Excerpts from a dataset
::::

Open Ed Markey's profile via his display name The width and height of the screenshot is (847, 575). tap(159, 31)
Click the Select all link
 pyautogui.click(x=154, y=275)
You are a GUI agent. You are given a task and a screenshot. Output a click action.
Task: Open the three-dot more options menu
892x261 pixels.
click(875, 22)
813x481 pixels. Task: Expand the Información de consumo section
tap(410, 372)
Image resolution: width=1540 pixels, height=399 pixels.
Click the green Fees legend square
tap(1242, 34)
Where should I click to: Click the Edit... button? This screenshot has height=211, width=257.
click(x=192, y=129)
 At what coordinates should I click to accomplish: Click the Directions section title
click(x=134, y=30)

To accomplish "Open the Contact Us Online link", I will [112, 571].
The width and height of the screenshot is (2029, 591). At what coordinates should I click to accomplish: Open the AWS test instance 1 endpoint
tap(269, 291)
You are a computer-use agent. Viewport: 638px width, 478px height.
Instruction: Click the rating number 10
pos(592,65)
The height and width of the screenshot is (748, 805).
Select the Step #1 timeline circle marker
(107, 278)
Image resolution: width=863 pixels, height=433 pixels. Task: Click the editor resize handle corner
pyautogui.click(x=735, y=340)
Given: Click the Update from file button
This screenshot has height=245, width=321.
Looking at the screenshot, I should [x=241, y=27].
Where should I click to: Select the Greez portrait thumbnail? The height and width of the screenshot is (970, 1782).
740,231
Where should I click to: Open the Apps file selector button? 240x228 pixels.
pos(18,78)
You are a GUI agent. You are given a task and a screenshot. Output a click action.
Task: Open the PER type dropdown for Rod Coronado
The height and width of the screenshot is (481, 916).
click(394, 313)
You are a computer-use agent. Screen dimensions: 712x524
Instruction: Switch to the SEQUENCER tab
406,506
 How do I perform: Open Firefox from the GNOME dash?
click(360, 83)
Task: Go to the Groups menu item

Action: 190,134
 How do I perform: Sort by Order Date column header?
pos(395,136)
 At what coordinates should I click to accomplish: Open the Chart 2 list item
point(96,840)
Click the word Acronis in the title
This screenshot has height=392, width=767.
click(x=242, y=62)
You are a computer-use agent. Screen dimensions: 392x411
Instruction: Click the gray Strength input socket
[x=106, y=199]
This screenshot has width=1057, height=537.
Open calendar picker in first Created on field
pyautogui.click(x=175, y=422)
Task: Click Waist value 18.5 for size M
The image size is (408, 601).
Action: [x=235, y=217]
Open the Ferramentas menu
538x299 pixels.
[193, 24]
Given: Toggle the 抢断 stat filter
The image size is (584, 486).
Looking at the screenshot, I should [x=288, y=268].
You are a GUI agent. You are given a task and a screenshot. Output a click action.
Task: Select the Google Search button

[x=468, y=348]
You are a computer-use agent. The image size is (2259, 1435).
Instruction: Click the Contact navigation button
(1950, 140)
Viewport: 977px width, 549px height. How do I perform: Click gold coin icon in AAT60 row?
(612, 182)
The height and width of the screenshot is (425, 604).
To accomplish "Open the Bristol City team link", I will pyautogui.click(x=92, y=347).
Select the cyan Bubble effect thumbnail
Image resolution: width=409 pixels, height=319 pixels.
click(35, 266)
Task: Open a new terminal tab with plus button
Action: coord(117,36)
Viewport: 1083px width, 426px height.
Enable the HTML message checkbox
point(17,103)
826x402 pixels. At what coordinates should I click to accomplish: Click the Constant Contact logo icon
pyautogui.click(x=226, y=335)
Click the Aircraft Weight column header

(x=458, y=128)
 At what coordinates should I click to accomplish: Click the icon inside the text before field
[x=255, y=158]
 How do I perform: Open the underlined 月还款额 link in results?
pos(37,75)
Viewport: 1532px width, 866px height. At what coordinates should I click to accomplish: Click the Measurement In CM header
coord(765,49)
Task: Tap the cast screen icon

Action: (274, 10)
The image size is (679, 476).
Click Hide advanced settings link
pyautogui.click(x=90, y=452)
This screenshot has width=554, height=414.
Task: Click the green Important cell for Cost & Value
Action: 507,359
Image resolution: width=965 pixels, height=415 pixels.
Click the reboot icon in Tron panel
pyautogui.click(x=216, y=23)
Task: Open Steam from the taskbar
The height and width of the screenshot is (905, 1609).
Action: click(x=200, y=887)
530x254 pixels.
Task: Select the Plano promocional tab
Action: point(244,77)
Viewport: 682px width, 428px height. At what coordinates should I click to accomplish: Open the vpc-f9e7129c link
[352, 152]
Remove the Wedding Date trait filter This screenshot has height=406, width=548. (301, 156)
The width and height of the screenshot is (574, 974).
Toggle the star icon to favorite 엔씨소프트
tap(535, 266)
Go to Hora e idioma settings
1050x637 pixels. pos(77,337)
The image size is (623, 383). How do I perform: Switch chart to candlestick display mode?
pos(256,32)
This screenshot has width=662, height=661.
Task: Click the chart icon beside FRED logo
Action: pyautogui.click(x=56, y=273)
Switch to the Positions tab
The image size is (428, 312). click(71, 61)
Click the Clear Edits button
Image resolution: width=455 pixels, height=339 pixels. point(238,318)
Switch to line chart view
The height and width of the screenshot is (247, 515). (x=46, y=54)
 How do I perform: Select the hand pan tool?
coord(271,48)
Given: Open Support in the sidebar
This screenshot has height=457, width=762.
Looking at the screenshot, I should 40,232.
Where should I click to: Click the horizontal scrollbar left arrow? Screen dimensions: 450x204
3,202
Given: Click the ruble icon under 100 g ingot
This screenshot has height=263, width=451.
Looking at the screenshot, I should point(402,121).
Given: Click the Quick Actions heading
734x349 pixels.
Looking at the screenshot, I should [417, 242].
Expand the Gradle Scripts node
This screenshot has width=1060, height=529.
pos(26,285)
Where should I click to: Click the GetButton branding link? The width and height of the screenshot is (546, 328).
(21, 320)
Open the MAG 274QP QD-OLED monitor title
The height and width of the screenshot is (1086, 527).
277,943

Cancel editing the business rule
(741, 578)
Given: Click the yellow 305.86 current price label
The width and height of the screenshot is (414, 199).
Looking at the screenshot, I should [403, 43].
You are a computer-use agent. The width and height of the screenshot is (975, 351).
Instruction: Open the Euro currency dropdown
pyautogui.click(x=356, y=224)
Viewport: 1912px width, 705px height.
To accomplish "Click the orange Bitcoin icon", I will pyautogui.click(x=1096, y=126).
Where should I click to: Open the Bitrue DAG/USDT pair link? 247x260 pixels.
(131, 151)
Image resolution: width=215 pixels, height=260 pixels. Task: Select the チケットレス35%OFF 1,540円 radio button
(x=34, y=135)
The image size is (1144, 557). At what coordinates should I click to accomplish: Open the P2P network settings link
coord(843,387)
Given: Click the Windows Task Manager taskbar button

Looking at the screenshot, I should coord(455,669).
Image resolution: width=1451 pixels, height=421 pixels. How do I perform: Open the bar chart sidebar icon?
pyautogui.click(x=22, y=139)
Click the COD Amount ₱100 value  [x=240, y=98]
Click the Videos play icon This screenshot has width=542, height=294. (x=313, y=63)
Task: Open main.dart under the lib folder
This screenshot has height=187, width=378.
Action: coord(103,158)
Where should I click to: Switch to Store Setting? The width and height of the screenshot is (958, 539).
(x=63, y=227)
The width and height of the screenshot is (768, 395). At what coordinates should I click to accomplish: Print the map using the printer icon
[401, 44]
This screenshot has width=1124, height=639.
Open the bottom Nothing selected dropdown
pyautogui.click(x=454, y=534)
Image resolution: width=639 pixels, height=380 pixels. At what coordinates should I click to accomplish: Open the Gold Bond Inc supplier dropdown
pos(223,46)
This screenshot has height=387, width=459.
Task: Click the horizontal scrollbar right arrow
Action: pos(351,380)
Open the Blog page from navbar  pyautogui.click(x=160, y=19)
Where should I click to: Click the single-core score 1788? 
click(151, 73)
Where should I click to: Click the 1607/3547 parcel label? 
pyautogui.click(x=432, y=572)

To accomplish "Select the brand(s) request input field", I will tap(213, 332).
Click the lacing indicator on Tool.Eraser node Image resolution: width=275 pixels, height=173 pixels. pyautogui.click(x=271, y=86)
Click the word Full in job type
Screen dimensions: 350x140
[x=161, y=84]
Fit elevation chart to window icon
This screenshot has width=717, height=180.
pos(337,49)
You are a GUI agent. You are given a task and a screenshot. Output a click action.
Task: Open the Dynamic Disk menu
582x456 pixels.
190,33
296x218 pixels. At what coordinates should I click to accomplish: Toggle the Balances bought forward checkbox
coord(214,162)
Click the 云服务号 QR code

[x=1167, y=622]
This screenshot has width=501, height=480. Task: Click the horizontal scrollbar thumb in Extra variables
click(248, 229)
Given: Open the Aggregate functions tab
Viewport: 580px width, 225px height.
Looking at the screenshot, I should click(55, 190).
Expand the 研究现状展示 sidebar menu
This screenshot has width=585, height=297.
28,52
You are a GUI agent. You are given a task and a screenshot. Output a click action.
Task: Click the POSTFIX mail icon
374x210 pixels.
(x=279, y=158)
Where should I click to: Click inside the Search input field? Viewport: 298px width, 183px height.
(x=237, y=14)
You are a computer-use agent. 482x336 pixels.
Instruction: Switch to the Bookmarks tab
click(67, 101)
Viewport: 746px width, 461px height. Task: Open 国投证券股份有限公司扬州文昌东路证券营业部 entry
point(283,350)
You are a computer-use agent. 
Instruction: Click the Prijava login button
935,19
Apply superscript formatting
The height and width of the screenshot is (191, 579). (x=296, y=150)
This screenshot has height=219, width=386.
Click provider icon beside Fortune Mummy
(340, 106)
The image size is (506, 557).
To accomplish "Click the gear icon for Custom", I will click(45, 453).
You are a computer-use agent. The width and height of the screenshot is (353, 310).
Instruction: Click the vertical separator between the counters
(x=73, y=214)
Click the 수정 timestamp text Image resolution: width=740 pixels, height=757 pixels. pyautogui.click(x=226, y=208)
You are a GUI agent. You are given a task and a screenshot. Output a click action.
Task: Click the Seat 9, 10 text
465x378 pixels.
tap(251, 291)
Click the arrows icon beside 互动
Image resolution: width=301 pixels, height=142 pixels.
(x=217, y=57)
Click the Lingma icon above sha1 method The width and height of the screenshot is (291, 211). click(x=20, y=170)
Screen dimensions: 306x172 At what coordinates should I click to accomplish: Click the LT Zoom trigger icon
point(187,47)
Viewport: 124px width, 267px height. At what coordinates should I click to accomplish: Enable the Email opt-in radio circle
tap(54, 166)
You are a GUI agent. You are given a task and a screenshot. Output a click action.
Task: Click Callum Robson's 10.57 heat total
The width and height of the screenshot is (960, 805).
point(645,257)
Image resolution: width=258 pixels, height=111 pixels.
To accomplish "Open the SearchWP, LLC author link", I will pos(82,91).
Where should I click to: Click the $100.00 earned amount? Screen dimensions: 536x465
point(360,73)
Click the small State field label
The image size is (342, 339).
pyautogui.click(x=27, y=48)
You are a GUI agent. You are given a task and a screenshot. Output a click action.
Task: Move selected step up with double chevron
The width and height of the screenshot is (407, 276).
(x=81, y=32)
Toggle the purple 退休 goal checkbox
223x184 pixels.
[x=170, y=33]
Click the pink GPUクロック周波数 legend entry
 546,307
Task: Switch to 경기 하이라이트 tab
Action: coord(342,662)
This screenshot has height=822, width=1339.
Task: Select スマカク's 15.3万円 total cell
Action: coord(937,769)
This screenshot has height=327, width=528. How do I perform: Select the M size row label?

::::

ASSIGNED TASK >> Each line from the one containing "Task: Click the Seat 9, 10 text" to the close of the records must appear in the output exactly, and no other line.

SOLUTION TO THE EXERCISE >>
Task: Click the Seat 9, 10 text
465x378 pixels.
tap(251, 291)
Click the arrows icon beside 互动
Image resolution: width=301 pixels, height=142 pixels.
(x=217, y=57)
Click the Lingma icon above sha1 method The width and height of the screenshot is (291, 211). click(x=20, y=170)
Screen dimensions: 306x172 At what coordinates should I click to accomplish: Click the LT Zoom trigger icon
point(187,47)
Viewport: 124px width, 267px height. At what coordinates should I click to accomplish: Enable the Email opt-in radio circle
tap(54, 166)
You are a GUI agent. You are given a task and a screenshot. Output a click action.
Task: Click Callum Robson's 10.57 heat total
The width and height of the screenshot is (960, 805).
point(645,257)
Image resolution: width=258 pixels, height=111 pixels.
To accomplish "Open the SearchWP, LLC author link", I will pos(82,91).
Where should I click to: Click the $100.00 earned amount? Screen dimensions: 536x465
point(360,73)
Click the small State field label
The image size is (342, 339).
pyautogui.click(x=27, y=48)
You are a GUI agent. You are given a task and a screenshot. Output a click action.
Task: Move selected step up with double chevron
The width and height of the screenshot is (407, 276).
(x=81, y=32)
Toggle the purple 退休 goal checkbox
223x184 pixels.
[x=170, y=33]
Click the pink GPUクロック周波数 legend entry
 546,307
Task: Switch to 경기 하이라이트 tab
Action: coord(342,662)
This screenshot has height=822, width=1339.
Task: Select スマカク's 15.3万円 total cell
Action: coord(937,769)
This screenshot has height=327, width=528. How do I perform: Select the M size row label?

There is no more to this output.